The problems outlined in the FDA letter do not affect any Pfizer products from the McPherson plant available on the market now, according to Pfizer.
Companies that receive such letters must respond within 15 days and investigate the violations named by the FDA, determine their cause and prevent their recurrence.
Failure to correct FDA violations can result in legal action and the withholding of approval of drug applications tied to the facility, the agency said.
In one case, Pfizer recalled vials of antibiotic vancomycin hydrochloride more than four months after receiving a complaint and determining the medicine was contaminated with cardboard.

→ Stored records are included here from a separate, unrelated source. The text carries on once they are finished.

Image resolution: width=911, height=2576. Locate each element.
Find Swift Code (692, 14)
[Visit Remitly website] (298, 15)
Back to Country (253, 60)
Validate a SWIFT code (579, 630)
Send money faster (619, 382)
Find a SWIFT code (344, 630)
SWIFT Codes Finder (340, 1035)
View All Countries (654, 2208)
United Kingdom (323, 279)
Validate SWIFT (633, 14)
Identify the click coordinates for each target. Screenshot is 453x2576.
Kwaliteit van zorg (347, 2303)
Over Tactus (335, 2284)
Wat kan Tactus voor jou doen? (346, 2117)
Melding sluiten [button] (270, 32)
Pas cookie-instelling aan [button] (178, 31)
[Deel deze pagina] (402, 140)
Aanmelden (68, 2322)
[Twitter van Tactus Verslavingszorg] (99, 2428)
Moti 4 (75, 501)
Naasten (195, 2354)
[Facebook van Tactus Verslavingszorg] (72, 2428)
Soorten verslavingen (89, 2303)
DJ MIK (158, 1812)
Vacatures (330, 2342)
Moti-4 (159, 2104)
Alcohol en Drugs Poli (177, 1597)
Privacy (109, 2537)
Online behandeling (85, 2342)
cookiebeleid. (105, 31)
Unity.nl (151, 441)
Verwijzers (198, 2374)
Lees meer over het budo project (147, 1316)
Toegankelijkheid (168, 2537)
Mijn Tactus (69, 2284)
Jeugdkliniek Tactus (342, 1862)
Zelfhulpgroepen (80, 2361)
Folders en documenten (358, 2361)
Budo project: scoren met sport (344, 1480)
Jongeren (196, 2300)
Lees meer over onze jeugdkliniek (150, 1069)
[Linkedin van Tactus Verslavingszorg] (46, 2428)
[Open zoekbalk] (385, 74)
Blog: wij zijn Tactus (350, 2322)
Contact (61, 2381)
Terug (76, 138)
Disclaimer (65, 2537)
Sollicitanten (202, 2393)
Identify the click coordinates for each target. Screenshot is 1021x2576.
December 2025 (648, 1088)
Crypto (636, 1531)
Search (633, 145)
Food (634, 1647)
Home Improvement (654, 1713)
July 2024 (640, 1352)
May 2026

“Extrinsic contaminants, such as cardboard, pose a significant risk to patients and indicate that your process for manufacturing sterile injectable products is out of control,” the FDA said.
Other violations cited in the FDA letter deal with sterility procedures, a lack of defect limits for visual inspections and the drug manufacturing facility’s process for quarantining potentially defective materials.
The FDA has also issued similar violations at other Pfizer-owned facilities in the United States, India, Australia and Italy within the last seven years; the agency said, “These repeated failures at multiple sites demonstrate that your company’s oversight and control over the manufacture of drugs is inadequate.”
Hooper said the company is focused on safety, stating, “Patient safety is of primary importance to Pfizer, and the company is committed to ensuring the safety and quality of our medicines.”